• _EXCERPT TO READ_:
____________
It's hard, too, to read this book now without perceiving a lot of Soviet themes and thinking, spotting allegories about the dangers of Western-style materialism, for instance, as well as a certain environmental/pollution-themed cautionary tale. Careless aliens made whole swathes of our planet uninhabitable and hostile. Careless people have the same effect on other species' habitats. Species have evolved that are entirely dependent on our artificial impacts; in Roadside Picnic, we are in danger of adapting irrevocably to the impact of the Visit. Which, for all the novel's cast knows, might just be the whole point!

Oh, so much to think about, when we think about The Other...

*This to my shame, because I do consider myself a fan of Tarkovsky. But I'm a fan of a lot of things, and it takes time to get to them all!

**And no, this was not just so I could keep looking at Anatoliy Solonytsin. No, really!

***This is probably due to another one of the famous Soviet austerity/resource choking constraints that left directors like Tarkovsky having to work with little bits of lots of different kinds of film rather than a deliberate choice to do some Wizard of Oz-ish gimmicky contrast, I'm pretty sure. But that's Tarkovsky, making lemonade. But, you know, the lemonade might transform your digestive tract and eventually your whole body into more lemonade if you drink it.

****And the whole theme of a gorgeous natural landscape transformed into something still beautiful but deadly as hell strongly prefigures/predicts what would become of the environs of Chernobyl as you can observe in Michelle Boganin's 2011 Stalker-esque tour of Terre Outragee.

Wednesday, November 13, 2013

Ford Madox Ford's A MAN COULD STAND UP

I read most of A Man Could Stand Up, the third volume of Ford Madox' Ford's Parade's End, on Armistice Day, which lent a certain extra poignancy to the central image evoked by the title, of a man being able safely to stand up to his full height, above ground, without worrying about thereby meeting instant and violent death. The experiences of trench warfare as evoked in the book's middle third reduce pretty much everybody there to longing for a world in which that simple act, which nearly everyone who has ever lived has probably never even thought about, so ordinary is it, would again be possible.

That the other two thirds of the book take place on Armistice Day itself, the very first one, was interesting too, in a way, but like those sections themselves that fact paled in comparison to the thought of thousands of Tommies dreaming of the day when they could stand up again.

In a similar way, the focus of Parade's End has also narrowed to something simple, elemental, and boring, its core as an (admittedly unconventional) love story. While the newly introduced and the already known subordinate characters -- the Head of the girls' school where Valentine Wannop has spent the war as a games mistress (aka gym teacher), the subalterns and brother officers and members of the battalion over which Christopher Tietjens assumes command -- are all fully realized and get their moments to shine, this book is really all about Valentine and Chrissie. This makes it a leaner and sharper (and yes, shorter) read than Some Do Not or No More Parades, but also, surprisingly for a story that contains all of the tension and drama and horror of the fighting in France during the Great War, rather a pallid one.
____________
• _GOAL A_: In the review excerpt, write out the passage from "It's hard, too, to" up to and including "about The Other...".
• _GOAL B_:
Answer these questions from the review excerpt:
(i) Which volume of Parade's End is A Man Could Stand Up?
(ii) What post did Valentine Wannop hold at the girls' school during the war?
(iii) In what year was Michelle Boganin's tour of Terre Outragee?
The rows after the review excerpt are separate material.
____________
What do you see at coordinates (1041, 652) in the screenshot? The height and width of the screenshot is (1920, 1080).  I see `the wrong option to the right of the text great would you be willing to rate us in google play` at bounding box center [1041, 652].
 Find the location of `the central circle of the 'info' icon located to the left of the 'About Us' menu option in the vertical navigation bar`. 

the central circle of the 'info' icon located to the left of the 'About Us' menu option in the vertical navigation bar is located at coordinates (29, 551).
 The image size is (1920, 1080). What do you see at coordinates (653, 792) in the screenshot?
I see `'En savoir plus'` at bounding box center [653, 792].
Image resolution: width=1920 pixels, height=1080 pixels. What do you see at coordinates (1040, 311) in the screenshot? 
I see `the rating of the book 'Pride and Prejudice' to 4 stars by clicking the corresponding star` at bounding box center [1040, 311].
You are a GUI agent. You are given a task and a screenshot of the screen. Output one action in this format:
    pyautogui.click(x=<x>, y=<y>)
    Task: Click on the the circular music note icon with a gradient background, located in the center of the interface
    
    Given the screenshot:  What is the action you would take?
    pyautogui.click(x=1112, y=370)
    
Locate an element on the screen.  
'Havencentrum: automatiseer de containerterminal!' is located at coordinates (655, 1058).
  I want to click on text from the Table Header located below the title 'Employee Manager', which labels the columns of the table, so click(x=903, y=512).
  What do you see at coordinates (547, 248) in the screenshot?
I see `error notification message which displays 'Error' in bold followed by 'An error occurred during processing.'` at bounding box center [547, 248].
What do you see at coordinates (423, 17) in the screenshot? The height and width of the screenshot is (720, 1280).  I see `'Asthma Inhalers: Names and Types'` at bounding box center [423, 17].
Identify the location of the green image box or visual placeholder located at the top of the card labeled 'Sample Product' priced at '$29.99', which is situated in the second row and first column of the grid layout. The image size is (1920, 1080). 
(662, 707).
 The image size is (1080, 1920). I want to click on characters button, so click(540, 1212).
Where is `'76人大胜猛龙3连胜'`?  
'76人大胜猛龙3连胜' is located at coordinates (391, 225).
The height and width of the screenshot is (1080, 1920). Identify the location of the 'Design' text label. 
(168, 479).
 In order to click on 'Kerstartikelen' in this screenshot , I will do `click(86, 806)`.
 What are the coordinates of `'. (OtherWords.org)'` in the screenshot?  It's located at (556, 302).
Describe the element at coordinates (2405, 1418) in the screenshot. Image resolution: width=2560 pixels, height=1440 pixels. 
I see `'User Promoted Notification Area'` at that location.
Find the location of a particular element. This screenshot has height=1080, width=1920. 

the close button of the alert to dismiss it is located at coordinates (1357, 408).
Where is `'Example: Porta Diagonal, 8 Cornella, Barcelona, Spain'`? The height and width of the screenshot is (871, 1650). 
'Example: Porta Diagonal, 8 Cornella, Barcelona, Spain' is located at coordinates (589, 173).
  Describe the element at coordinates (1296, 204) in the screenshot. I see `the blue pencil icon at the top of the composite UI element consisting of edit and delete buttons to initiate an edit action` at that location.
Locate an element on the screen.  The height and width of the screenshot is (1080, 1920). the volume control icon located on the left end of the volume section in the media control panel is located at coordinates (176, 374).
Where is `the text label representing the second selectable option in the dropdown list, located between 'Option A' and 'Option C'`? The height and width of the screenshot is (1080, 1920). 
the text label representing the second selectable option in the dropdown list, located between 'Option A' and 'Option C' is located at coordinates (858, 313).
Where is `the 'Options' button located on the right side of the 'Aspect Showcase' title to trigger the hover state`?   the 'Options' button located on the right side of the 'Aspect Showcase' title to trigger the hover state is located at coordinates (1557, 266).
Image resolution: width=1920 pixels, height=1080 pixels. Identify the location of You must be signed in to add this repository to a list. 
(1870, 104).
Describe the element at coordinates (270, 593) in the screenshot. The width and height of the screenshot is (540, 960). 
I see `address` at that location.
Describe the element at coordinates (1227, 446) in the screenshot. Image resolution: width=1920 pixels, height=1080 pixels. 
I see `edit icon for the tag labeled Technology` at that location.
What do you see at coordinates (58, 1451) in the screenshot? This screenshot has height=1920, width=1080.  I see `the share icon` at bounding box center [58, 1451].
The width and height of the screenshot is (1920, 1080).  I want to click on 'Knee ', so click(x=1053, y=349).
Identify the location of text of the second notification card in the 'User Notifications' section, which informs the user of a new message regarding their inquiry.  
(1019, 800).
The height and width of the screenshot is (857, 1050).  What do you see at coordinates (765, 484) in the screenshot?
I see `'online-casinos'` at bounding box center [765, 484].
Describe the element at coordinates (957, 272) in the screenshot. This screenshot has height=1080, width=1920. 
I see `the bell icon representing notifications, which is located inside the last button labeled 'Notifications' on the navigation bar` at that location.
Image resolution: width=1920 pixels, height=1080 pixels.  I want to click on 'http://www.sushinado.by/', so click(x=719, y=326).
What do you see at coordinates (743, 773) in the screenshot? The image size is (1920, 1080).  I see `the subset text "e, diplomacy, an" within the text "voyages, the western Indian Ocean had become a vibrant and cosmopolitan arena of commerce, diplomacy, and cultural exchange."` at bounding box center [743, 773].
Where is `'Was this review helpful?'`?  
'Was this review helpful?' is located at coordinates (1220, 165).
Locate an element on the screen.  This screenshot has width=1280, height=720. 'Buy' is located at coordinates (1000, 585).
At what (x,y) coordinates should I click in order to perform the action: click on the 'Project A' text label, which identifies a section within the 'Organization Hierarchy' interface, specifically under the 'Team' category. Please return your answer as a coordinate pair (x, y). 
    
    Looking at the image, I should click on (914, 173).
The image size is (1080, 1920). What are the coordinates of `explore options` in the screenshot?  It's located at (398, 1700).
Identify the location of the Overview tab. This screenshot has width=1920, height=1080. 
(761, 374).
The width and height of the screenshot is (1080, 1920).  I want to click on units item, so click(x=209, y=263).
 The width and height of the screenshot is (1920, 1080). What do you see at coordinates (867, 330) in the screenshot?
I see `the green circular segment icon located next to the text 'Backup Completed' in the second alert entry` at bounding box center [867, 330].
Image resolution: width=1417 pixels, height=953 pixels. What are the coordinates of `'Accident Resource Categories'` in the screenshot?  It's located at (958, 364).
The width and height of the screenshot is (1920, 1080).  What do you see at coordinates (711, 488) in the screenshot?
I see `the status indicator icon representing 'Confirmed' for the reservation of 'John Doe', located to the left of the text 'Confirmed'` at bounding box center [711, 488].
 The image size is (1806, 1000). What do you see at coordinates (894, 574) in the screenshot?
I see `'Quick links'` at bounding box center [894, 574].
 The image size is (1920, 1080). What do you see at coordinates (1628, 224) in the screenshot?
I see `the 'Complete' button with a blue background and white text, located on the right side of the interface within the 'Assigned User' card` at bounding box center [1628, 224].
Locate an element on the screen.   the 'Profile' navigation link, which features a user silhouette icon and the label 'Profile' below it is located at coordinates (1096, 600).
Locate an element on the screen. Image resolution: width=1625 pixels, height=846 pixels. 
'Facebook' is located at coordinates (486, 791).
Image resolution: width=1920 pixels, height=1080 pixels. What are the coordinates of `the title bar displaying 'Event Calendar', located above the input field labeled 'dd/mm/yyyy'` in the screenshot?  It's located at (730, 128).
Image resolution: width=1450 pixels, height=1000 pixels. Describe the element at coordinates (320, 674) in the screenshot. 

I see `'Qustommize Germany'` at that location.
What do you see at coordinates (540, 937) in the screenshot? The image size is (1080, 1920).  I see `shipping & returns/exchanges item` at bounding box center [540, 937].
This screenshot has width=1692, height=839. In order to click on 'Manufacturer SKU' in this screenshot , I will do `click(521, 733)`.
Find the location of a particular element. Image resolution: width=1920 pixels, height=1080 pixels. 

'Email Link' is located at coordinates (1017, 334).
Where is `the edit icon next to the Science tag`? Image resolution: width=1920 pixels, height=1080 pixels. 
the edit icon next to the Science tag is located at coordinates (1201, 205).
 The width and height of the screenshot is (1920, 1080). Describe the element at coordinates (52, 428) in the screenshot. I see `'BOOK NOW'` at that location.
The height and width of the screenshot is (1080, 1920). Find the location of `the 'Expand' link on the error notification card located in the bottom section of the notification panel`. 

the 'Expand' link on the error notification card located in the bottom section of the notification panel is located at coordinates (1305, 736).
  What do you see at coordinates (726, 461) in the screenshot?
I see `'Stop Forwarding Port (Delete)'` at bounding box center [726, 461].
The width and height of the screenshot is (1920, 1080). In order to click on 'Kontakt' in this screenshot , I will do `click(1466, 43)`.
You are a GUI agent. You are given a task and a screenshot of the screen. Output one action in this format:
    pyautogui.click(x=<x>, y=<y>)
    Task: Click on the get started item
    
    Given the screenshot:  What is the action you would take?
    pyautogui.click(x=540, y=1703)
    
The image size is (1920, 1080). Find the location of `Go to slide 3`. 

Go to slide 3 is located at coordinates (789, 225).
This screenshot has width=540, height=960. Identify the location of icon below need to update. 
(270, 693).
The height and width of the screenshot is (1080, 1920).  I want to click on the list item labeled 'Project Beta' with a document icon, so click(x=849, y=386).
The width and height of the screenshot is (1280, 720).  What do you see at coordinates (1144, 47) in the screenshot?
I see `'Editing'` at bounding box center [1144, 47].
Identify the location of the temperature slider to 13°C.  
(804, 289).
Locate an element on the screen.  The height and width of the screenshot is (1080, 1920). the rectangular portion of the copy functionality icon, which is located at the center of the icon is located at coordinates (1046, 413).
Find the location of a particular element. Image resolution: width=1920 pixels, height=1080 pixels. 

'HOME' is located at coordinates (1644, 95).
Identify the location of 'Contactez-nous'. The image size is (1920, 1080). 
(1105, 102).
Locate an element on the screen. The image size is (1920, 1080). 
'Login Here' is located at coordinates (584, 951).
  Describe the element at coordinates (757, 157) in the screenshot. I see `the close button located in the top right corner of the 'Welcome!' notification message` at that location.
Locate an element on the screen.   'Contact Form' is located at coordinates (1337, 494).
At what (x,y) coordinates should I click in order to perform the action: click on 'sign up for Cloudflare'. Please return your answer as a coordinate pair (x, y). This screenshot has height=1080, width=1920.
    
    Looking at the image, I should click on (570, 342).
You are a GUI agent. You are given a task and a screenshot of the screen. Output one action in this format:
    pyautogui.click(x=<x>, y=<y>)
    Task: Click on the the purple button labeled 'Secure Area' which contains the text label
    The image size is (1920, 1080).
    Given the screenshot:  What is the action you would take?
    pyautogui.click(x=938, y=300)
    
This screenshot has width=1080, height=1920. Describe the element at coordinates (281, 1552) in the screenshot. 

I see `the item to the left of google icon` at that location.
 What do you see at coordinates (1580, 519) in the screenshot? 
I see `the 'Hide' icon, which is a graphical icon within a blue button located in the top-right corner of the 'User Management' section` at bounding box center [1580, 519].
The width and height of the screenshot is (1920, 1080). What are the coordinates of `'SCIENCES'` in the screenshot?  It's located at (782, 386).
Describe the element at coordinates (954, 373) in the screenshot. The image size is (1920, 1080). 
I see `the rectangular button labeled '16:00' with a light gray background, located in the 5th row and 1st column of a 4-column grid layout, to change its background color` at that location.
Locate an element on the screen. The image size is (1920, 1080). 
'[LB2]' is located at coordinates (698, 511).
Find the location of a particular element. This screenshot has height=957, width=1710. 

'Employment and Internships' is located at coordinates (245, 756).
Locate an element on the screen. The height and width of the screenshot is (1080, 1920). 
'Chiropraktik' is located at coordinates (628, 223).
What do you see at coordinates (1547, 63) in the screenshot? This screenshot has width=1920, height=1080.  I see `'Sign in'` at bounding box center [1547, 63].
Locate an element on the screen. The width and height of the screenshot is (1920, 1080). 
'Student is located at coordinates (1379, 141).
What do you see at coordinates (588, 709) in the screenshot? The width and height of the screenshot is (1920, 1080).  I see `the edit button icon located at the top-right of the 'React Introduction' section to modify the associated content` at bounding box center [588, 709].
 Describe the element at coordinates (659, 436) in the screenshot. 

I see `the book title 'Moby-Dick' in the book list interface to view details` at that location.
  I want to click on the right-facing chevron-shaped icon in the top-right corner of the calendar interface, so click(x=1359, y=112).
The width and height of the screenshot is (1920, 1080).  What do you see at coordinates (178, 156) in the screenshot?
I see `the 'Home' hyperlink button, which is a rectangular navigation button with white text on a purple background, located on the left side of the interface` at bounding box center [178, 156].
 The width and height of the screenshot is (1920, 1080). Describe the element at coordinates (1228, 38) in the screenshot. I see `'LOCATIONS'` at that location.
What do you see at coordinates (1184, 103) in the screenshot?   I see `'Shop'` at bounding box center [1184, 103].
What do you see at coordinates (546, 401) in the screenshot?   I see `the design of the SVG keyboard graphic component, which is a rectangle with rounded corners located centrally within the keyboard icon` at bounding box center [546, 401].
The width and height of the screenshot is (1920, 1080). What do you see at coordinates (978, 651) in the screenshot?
____________
• _RESPONSE A_:
It's hard, too, to read this book now without perceiving a lot of Soviet themes and thinking, spotting allegories about the dangers of Western-style materialism, for instance, as well as a certain environmental/pollution-themed cautionary tale. Careless aliens made whole swathes of our planet uninhabitable and hostile. Careless people have the same effect on other species' habitats. Species have evolved that are entirely dependent on our artificial impacts; in Roadside Picnic, we are in danger of adapting irrevocably to the impact of the Visit. Which, for all the novel's cast knows, might just be the whole point!

Oh, so much to think about, when we think about The Other...

• _RESPONSE B_:
(i) The third volume.
(ii) Games mistress (gym teacher).
(iii) 2011.